The mole fraction of a solute is related to the vapor pressure of the solution thus,

$\begin{array}{l}{\text{P}}_{\text{solution}}{\text{=P°}}_{\text{solvent}}{\text{X}}_{\text{solvent}}\mathrm{......}\text{(1)}\\ \text{P}\text{is}\text{vapor pressure}\text{of the solution}\\ {\text{P°}}_{\text{solvent}}\text{pressure}\text{of the solvent}\\ {\text{X}}_{\text{solvent}}\text{ mole fraction of}\text{solvent}\end{array}$

Answer to Problem 69E

No deviation from Raoult’s law is the correct choice for Heptane-Hexane. solution.

Explanation of Solution

To find the polarity of Heptane and Hexane

Heptane and Hexane

The third diagram illustrates an perfect solution with no difference from Raoult's law. This occurs what time the solute-solvent interactions are concerning equal to the pure solvent and pure solute interactions.

These two molecules are named Heptane ( ${\text{C}}_{\text{7}}{\text{H}}_{\text{16}}$) and Hexane ( ${\text{C}}_{\text{6}}{\text{H}}_{\text{14}}$). Heptane and hexane are very similar non-polar substances. Equally are collected totally of non-polar $\text{C-C}$ bonds and relatively non-polar $\text{C-H}$ bonds, with together have a similar size and form. Solutions of Heptane and Hexane should be ideal. So the third diagram illustrating no deviation from Raoult’s law is the correct choice for Heptane-Hexane solutions.

Interpretation Introduction

Interpretation:

The dissolution of the given following solute and solvent has to be explained using Raoult’s law.
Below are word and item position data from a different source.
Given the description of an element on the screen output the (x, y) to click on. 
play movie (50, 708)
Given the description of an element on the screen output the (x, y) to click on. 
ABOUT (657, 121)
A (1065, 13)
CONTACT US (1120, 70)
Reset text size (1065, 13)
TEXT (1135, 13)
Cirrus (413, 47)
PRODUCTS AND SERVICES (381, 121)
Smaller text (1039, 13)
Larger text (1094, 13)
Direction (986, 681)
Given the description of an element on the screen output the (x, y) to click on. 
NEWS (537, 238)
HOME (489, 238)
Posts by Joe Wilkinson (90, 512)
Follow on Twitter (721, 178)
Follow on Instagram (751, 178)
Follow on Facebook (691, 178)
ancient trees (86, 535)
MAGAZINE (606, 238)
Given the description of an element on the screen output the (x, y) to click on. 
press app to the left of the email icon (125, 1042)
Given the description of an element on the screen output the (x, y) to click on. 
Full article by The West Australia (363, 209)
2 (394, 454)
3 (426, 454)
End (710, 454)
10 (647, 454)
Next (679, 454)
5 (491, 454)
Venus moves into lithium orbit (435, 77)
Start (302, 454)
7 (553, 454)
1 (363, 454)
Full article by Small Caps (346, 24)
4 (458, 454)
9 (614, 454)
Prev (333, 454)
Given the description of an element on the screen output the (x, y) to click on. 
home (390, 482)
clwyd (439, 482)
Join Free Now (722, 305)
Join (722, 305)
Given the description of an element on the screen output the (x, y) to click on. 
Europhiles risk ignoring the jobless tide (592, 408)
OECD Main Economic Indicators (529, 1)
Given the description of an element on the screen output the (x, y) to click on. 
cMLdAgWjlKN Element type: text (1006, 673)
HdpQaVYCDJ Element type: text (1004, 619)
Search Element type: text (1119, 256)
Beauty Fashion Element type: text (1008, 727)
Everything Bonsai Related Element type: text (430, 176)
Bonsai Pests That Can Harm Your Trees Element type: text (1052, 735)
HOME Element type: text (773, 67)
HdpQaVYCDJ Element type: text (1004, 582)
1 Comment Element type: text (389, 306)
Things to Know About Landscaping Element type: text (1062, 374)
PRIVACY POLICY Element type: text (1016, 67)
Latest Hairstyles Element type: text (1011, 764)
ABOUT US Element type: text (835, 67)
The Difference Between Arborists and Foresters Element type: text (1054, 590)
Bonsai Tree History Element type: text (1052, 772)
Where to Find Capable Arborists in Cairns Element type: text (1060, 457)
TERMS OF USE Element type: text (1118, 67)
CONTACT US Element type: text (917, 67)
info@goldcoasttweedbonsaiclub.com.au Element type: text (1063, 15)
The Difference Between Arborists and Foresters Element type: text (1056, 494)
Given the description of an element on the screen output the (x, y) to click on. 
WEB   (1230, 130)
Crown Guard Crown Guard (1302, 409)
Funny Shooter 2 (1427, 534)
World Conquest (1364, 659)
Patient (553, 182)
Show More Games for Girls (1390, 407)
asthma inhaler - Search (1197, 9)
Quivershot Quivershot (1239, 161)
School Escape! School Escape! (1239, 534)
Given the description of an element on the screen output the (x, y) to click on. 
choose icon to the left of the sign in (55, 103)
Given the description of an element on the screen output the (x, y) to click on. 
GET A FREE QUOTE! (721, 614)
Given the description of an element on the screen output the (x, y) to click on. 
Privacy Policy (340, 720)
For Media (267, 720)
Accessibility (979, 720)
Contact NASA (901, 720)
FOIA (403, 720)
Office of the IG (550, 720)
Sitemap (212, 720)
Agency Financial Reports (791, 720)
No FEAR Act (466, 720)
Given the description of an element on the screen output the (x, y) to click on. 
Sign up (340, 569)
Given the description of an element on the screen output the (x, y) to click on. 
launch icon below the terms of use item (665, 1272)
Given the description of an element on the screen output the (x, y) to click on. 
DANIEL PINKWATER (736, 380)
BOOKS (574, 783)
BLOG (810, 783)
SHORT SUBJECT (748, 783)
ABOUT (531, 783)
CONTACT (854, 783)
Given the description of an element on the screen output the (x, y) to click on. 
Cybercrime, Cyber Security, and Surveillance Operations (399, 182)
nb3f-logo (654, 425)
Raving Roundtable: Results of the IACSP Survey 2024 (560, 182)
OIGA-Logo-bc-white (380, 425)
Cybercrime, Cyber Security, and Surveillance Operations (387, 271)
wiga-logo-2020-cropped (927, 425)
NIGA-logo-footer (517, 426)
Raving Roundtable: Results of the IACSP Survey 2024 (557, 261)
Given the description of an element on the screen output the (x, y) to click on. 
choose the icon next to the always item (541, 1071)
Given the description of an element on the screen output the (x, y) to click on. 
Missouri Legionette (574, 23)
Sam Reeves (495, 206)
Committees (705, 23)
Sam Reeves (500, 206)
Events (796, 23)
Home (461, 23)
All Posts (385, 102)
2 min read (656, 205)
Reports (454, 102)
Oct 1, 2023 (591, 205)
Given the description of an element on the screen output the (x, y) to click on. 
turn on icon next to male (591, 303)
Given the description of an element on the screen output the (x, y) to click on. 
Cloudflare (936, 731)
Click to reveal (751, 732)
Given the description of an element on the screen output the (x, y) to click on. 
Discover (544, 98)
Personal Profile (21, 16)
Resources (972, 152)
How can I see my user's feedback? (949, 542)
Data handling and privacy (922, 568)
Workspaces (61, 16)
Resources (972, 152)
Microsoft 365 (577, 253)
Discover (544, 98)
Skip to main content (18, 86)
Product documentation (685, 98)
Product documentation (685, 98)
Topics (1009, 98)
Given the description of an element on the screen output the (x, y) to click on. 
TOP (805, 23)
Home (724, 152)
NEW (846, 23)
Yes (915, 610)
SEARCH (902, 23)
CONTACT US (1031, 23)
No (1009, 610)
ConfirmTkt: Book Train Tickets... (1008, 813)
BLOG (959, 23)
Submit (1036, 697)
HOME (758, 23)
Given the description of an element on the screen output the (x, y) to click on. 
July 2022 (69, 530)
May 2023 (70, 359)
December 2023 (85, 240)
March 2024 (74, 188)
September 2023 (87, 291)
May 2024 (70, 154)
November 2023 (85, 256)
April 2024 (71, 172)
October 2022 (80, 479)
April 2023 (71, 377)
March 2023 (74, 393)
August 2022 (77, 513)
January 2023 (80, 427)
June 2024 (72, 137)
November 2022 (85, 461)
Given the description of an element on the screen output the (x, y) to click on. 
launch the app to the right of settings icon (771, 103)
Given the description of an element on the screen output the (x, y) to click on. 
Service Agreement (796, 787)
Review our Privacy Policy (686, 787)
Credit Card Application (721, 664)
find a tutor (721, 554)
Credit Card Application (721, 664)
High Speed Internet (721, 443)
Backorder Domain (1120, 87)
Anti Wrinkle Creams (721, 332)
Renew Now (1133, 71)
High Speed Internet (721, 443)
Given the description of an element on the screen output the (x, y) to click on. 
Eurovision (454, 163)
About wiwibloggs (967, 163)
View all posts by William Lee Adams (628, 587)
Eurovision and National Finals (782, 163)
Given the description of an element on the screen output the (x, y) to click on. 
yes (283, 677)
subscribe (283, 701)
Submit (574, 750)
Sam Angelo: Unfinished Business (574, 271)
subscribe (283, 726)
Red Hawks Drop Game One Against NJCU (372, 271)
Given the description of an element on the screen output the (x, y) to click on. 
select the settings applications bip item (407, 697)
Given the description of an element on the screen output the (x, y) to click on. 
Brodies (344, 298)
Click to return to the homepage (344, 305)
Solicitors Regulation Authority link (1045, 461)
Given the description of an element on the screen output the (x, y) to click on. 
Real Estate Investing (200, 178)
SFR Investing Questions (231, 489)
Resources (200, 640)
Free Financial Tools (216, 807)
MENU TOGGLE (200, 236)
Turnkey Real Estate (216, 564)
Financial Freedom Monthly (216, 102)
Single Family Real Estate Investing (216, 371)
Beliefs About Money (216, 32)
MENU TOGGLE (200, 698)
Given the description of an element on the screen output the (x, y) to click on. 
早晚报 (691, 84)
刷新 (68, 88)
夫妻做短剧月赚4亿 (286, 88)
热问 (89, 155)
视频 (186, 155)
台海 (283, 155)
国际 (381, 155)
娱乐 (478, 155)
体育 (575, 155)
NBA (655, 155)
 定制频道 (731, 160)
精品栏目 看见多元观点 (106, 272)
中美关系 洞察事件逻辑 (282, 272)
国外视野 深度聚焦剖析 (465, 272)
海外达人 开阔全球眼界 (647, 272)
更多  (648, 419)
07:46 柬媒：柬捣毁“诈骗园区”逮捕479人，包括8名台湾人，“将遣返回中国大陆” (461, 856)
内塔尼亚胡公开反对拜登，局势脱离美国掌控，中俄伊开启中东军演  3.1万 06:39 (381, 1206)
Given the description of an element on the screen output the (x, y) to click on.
Concept Introduction: Concept introduction:

Raoult's law:

The mole fraction of a solute is related to the vapor pressure of the solution thus,

$\begin{array}{l}{\text{P}}_{\text{solution}}{\text{=P°}}_{\text{solvent}}{\text{X}}_{\text{solvent}}\mathrm{......}\text{(1)}\\ \text{P}\text{is}\text{vapor pressure}\text{of the solution}\\ {\text{P°}}_{\text{solvent}}\text{pressure}\text{of the solvent}\\ {\text{X}}_{\text{solvent}}\text{ mole fraction of}\text{solvent}\end{array}$

Answer to Problem 69E

Heptane and Water results in positive deviations from Raoult’s law (the first diagram).

Explanation of Solution

To find: The Heptane Vs Water.

${\text{C}}_{\text{7}}{\text{H}}_{\text{16}}$ and Water

These two molecules are named Heptane ( ${\text{C}}_{\text{7}}{\text{H}}_{\text{16}}$) and Water. The connections flanked by the non-polar Heptane molecules and the polar water molecules will surely be weaker in solution as compared to the pure solvent and pure solute interactions. These results in positive deviations from Raoult’s law (the first diagram).